Identifying the category that each element of data falls into is necessary because our requirements for the availability of each category will be different. If you ask your staff what data is business-critical, a common answer would be ‘all of it’. That’s an understandable perspective: if some data that they had identified as not being business-critical is lost and there’s no backup, they may well feel that they will be blamed.
So what are the backup requirements for each type of data?
To answer that, we need to consider how quickly we need to recover failed services, and how much data we can afford to lose.

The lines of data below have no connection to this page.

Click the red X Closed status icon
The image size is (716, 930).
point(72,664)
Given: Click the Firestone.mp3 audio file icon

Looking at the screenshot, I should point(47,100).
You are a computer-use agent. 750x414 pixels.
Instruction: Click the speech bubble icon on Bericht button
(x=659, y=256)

For the sake of example, let’s imagine a somewhat old-school tape backup is run every evening at 22:00, and takes 90 minutes to run. Later, we’ll consider more contemporary backup techniques.
Determine your Recovery Time Objective (RTO)

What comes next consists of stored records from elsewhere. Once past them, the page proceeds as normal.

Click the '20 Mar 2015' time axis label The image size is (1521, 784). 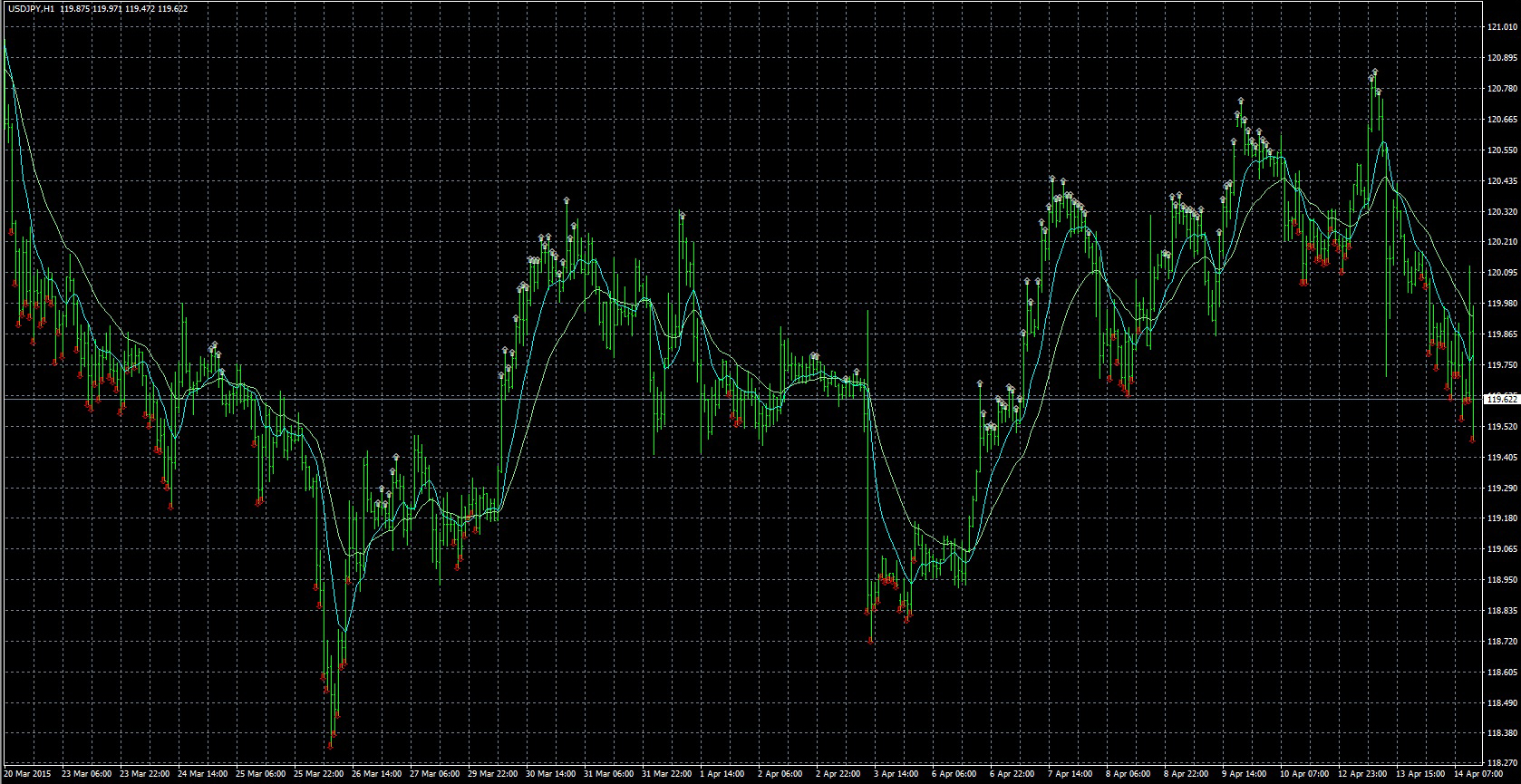[27, 775]
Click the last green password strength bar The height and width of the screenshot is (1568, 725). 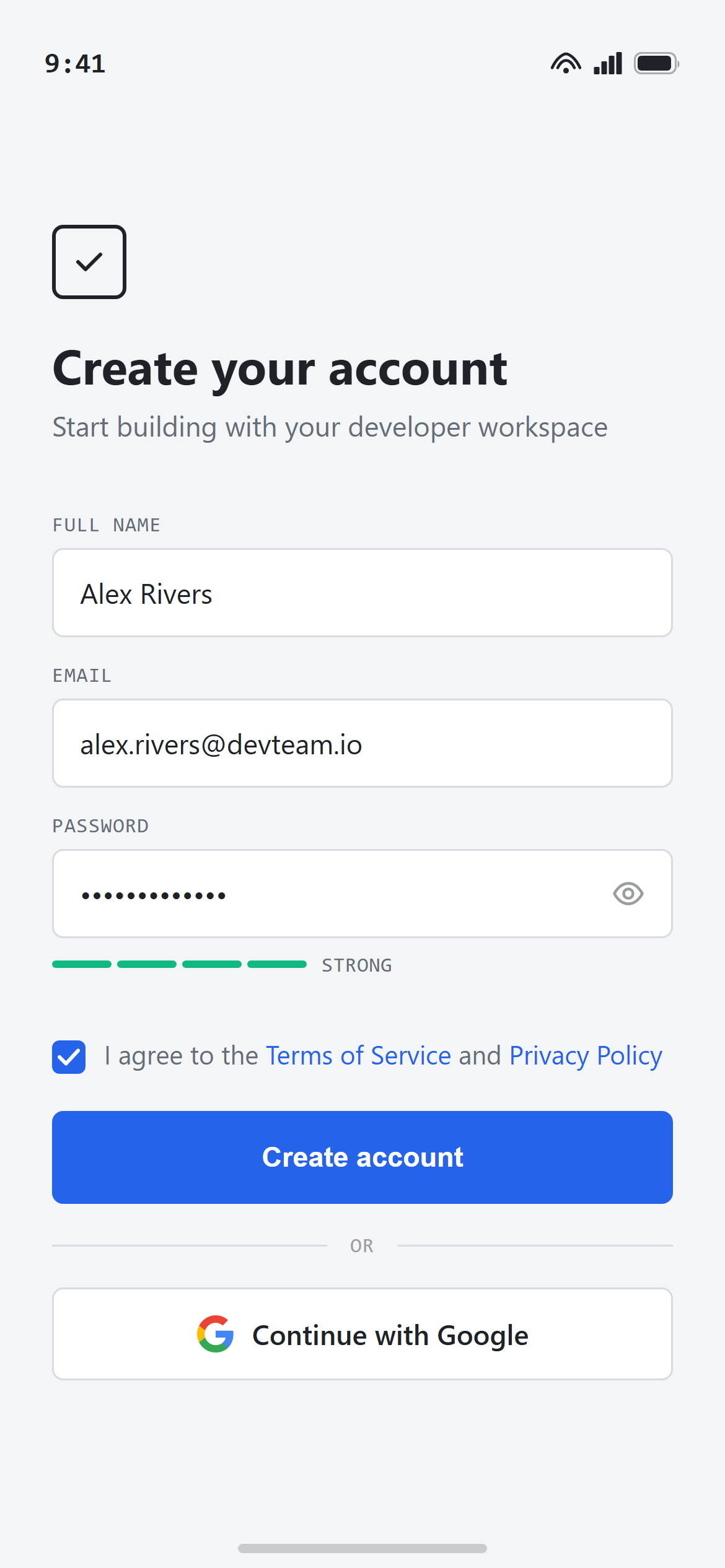click(x=277, y=964)
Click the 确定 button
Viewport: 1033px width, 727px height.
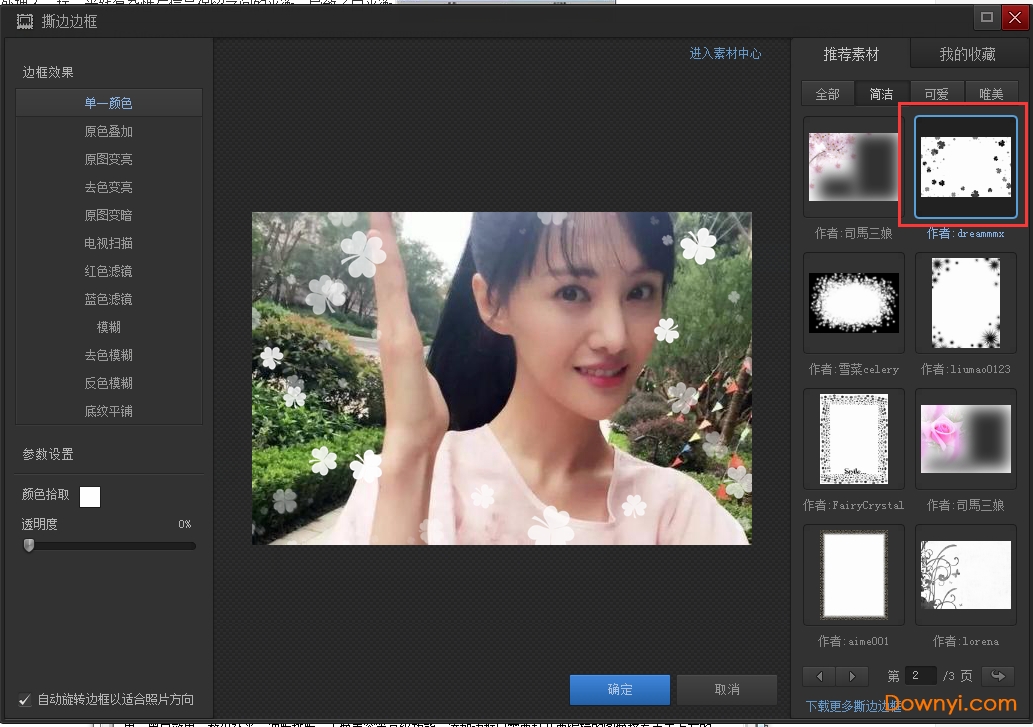click(619, 690)
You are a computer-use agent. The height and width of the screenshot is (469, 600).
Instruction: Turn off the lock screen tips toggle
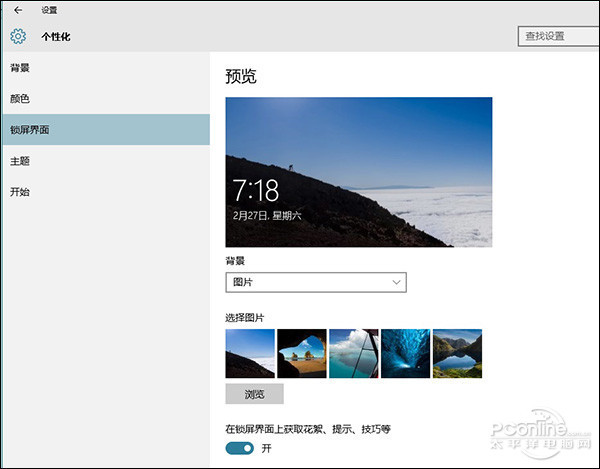pyautogui.click(x=240, y=448)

The Recovery Time Actual (RTA) is a measure of how quickly a business service is restored after failure. In our example, imagine that a catastrophic disk failure occurs at 12:00. We’ll assume that the spare hardware is available an hour after failure, and recovery begins at that point. The restore takes 90 minutes and thus the service is back online at 14:30. The RTA is thus 2h30m.
RTA is always a real-life measurement and will vary from one instance to the next. It’s helpful to define a target recovery time, and that is our Recovery Time Objective or RTO.

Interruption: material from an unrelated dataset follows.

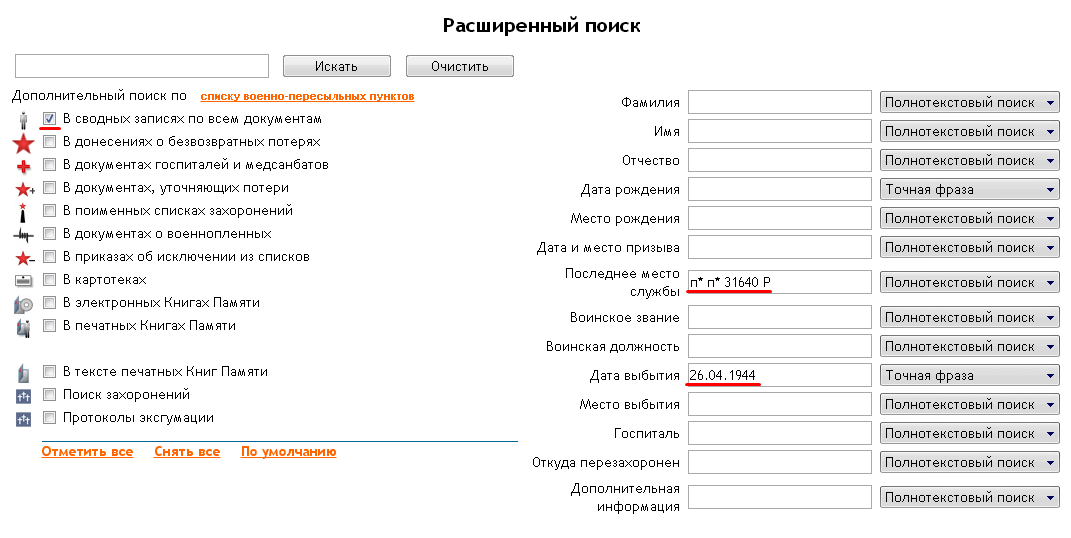Check the 'Поиск захоронений' checkbox

coord(49,395)
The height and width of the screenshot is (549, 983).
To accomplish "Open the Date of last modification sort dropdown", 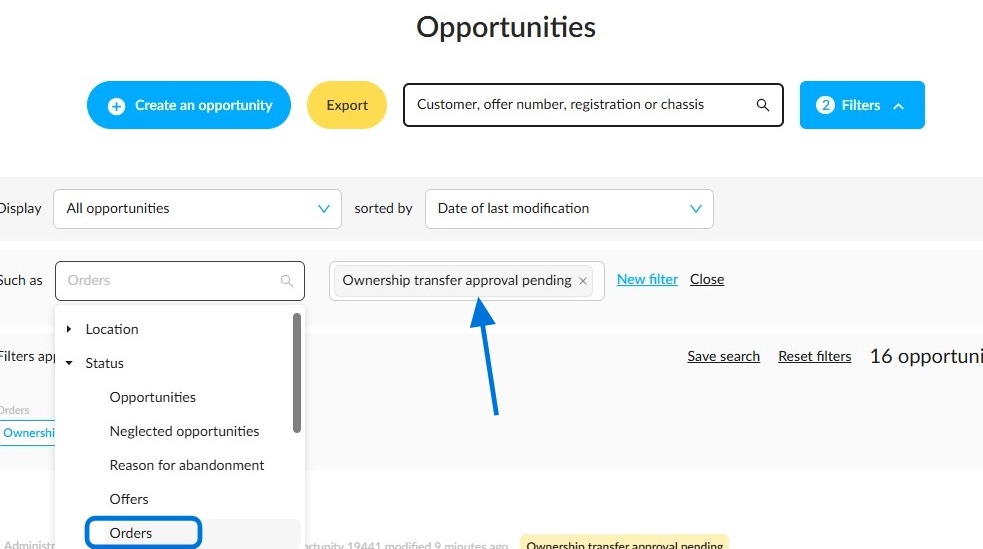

The RTO is the maximum duration that we can tolerate a service outage. A log of our RTAs, drawn from both actual and simulated application failures, shows how well we are meeting our RTO.
Determine your Recovery Point Objective (RPO)
It may be that we have set a Recovery Time Objective of four hours. In the example above, our RTA was 2.5 hours, so we were well within our target. There is, however, another consideration.
In the example above, the failure occurred at 12:00, but the last backup was carried out at 22:00 the previous day, and thus ten hours of operational data was lost. We refer to this time as the Recovery Point Actual (RPA).
As before, it’s helpful to define a target, and that’s our Recovery Point Objective or RPO.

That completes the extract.